Researchers at the Massachusetts Institute of Technology (MIT) have proposed an approach to mitigate the risks of malicious artificial-intelligence-base image editing, which involves immunising images to make them resistant to manipulation. Such immunisation relies on the ‘injection of imperceptible adversarial perturbations designed to disrupt the operation of the targeted diffusion models, forcing them to generate unrealistic images’.
The researchers note that the procedure does have certain limitations, but suggest possible ways to address them. For instance, malicious actors could try to remove the disruptive effect created by the immunisation method by cropping the image, adding filters to it, or applying a rotation.
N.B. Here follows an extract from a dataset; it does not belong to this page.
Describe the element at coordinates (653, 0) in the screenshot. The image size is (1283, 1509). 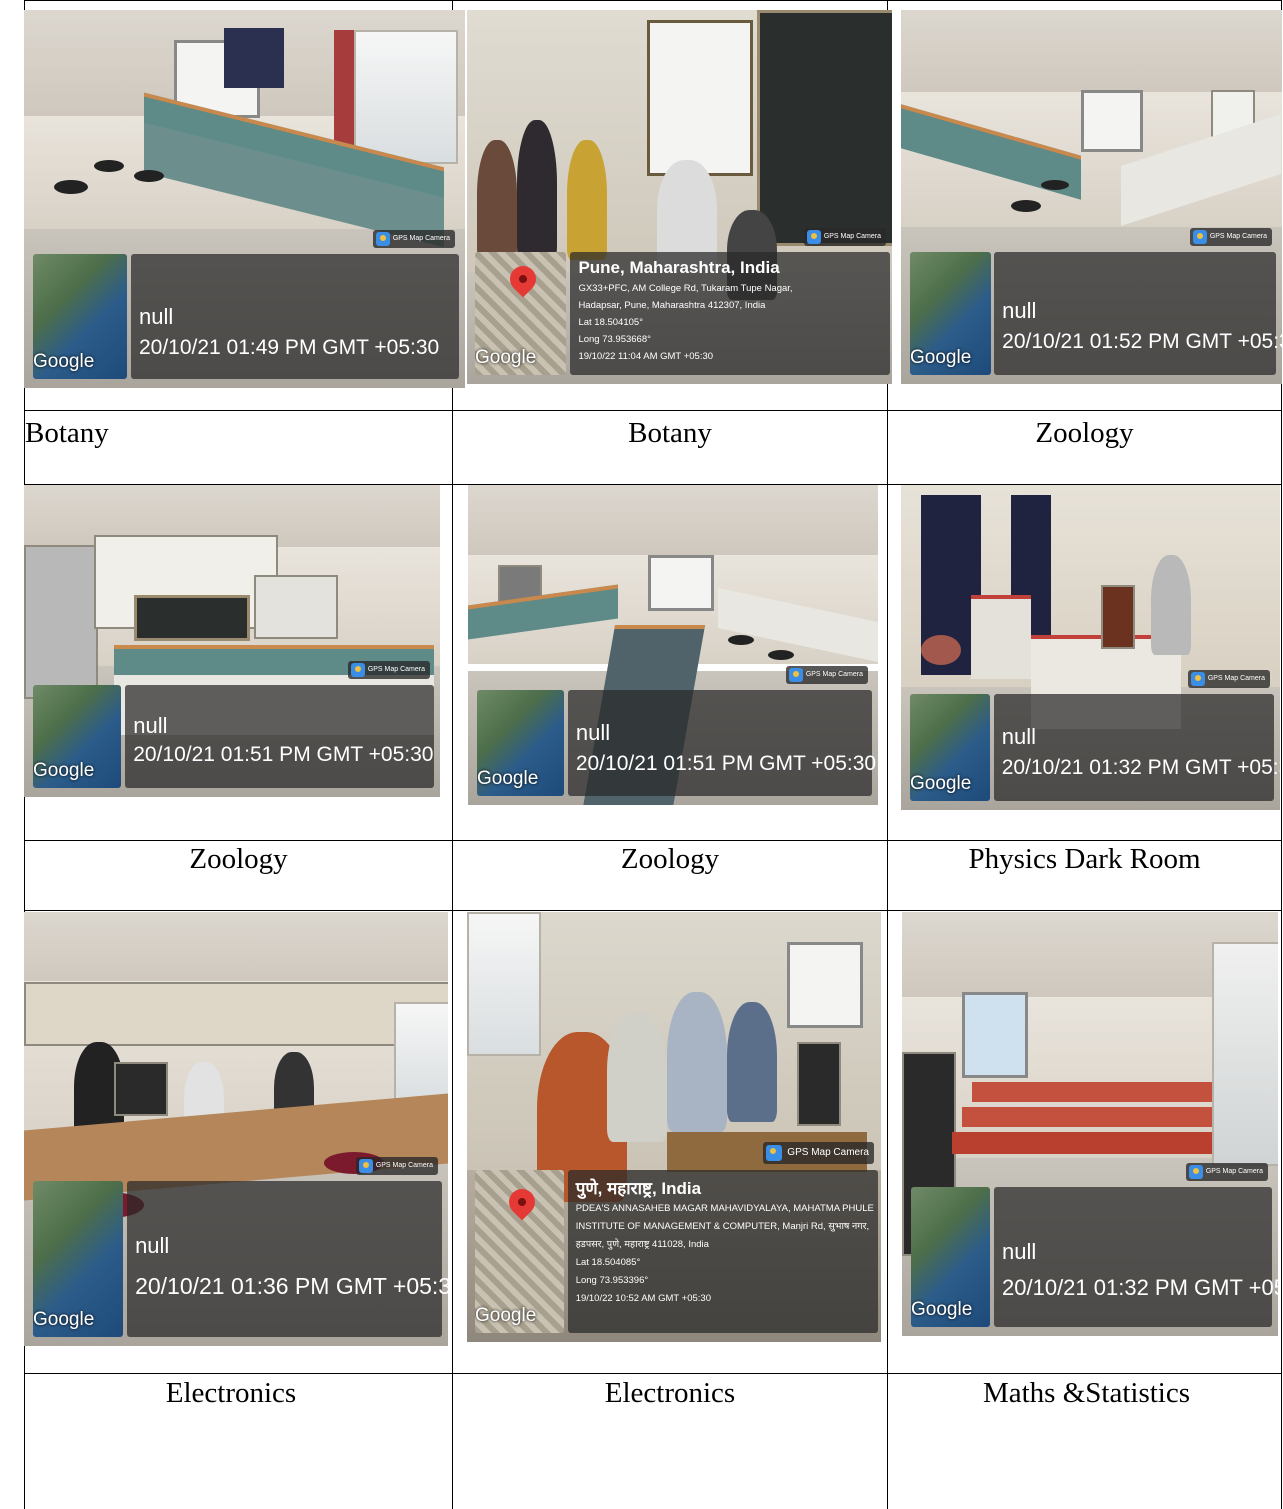
I see `table-border-top` at that location.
One way to address such challenges could be to develop adversarial perturbations that can withstand a broad range of image modifications and noise manipulations.
Similarly, the proposed method may not be effective against future versions of image editing AI models. Here, the proposed response is to ‘encourage— or compel—via policy means, a collaboration between organizations that develop large diffusion models, end-users, as well as data hosting and dissemination platforms. Specifically, this collaboration would involve the developers providing APIs that allow the users and platforms to immunize their images against manipulation by the diffusion models the developers create. Importantly, these APIs should guarantee “forward compatibility”, i.e., effectiveness of the offered immunization against models developed in the future. This can be accomplished by planting, when training such future models, the current immunizing adversarial perturbations as backdoors.’